E lá foi Marta. Entrou em uma trilha, passou por um lago, subiu um barranco e, finalmente, encontrou a dupla canina no estacionamento. Brincou, fez carinho e os alimentou. Rainha do futebol e dos cachorros. É ou não é a melhor pessoa?
Pia, a estrategista
Relatos de funcionários do Vila Ventura, a treinadora sueca é presença diária na piscina do hotel logo às 7h. No entanto, naquele domingo em específico, a treinadora preferiu fazer uma caminhada com sua comissão técnica. Ao todo, foram duas longas voltas no resort, sempre com um sorriso que lhe é característico no rosto.
Após, banho, café e o início do que seria um dia de muitas reuniões. No saguão mesmo, Pia conversou com as zagueiras Rafaelle e Bruna Benites, individualmente. No treino, a sueca se dividia entre sorrisos e olhares sérios no trabalho que foi comandado por seus auxiliares. De óculos escuros estilo anos 2000 e em silêncio, Pia se fez presente em todos os lugares do campo.
De tarde, após o almoço, mais reuniões no saguão. Desta vez, com sua comissão técnica. Os suecos Lilie Persson e Anders Johansson vieram ao Brasil especialmente para esse treinamento de campo. Em diversos momentos, ao longo da tarde, dados estatísticos e planilhas foram discutidas e debatidas pelo seu grupo.
No final da tarde, hora de conversar com todas as atletas. As 23 convocadas foram dividas em dois grupos, o primeiro encontro foi às 18h e o segundo às 20h.
— A Pia é isso. Ela é 24 horas por dia pensando, planejando, matutando. Como amanhã (segunda-feira) tem jogos-treino, ela dedica o dia à reuniões com a comissão e às atletas — destaca Duda Luizelli.
Tímida, tranquila e muito bem humorada, Pia já é considerada uma brasileira nos bastidores. Já está adaptada ao país e até sente frio, mas ainda não arrisca o português — língua que tem estudado nas horas vagas.
O inglês é um entrave?
Além de Pia, seus auxiliares suecos também só se comunicam em inglês. O que dificulta um pouquinho o andamento das atividades. Anders comandou um treinamento de bola parada no ataque e a zagueira Rafaelle, que jogou durante quatro anos nos Estados Unidos, foi sua tradutora oficial. Ele falava e gesticulava, ela traduzia para as atletas que não são fluentes no idioma.

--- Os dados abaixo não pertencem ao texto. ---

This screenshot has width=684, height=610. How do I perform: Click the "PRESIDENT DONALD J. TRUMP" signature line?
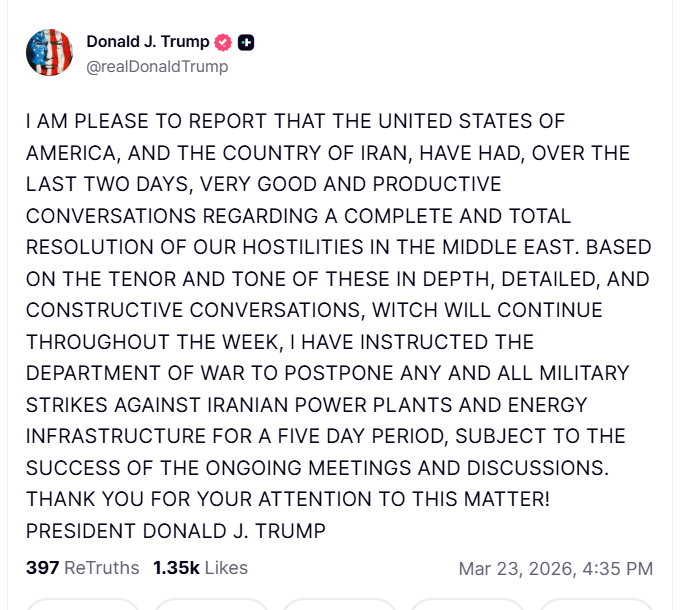(x=176, y=531)
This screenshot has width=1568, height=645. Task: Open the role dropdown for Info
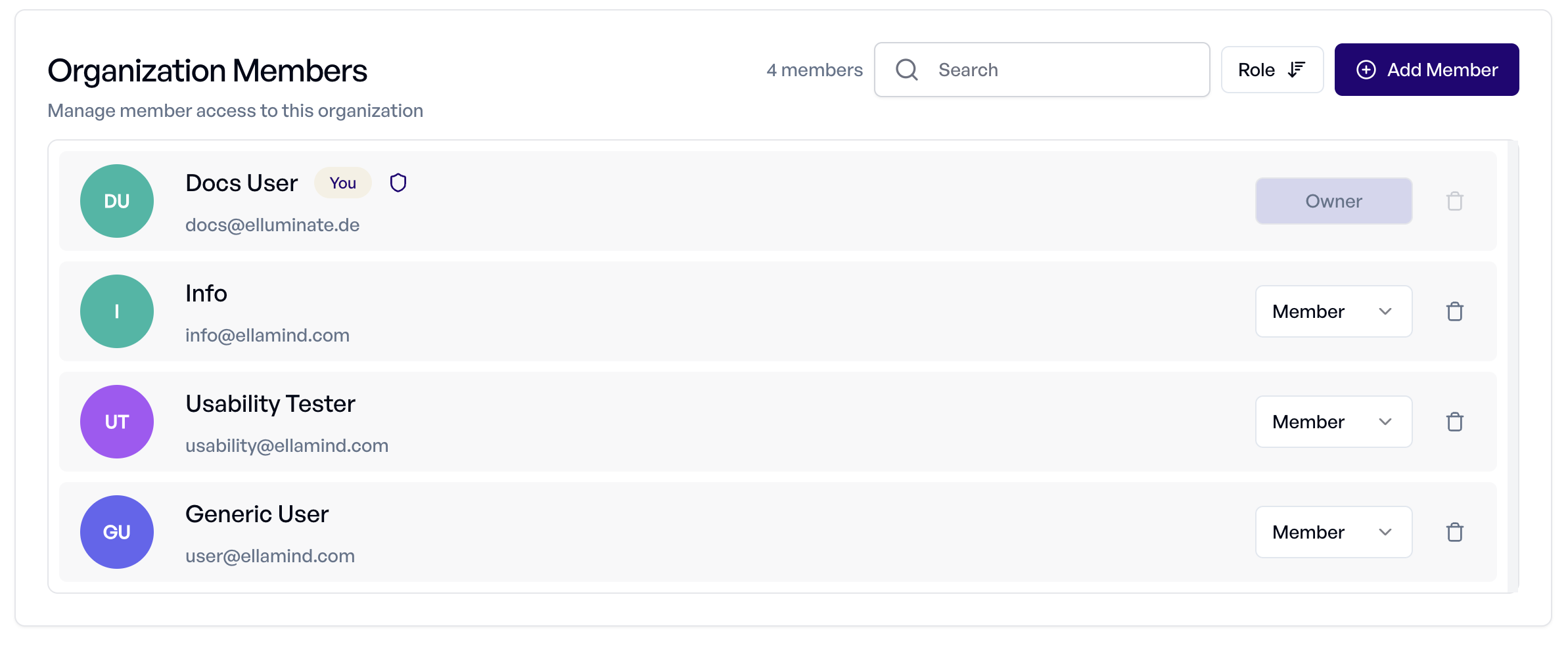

O mesmo ocorreu no outro lado do campo. Lilie comandava um trabalho de bola parada com a defesa e coube a auxiliar brasileira Bia Vaz ser a sua tradutora.
— Não acho que atrapalhe. Como não é uma data Fifa, a maioria das atletas aqui jogam no Brasil e não são fluentes. Nas datas Fifa, mais de 70% do grupo convocado é de fora e a comunicação flui sem problemas — garante Duda.
Não importa se é em inglês ou em português, na Granja Comary ou no Vila Ventura. A tranquilidade que a Seleção Brasileira encontrou no refúgio em Viamão foi importante para que o time de Pia Sundhage inicie o ano olímpico com o pé direito e, quem sabe, suba ao pódio depois de 13 anos.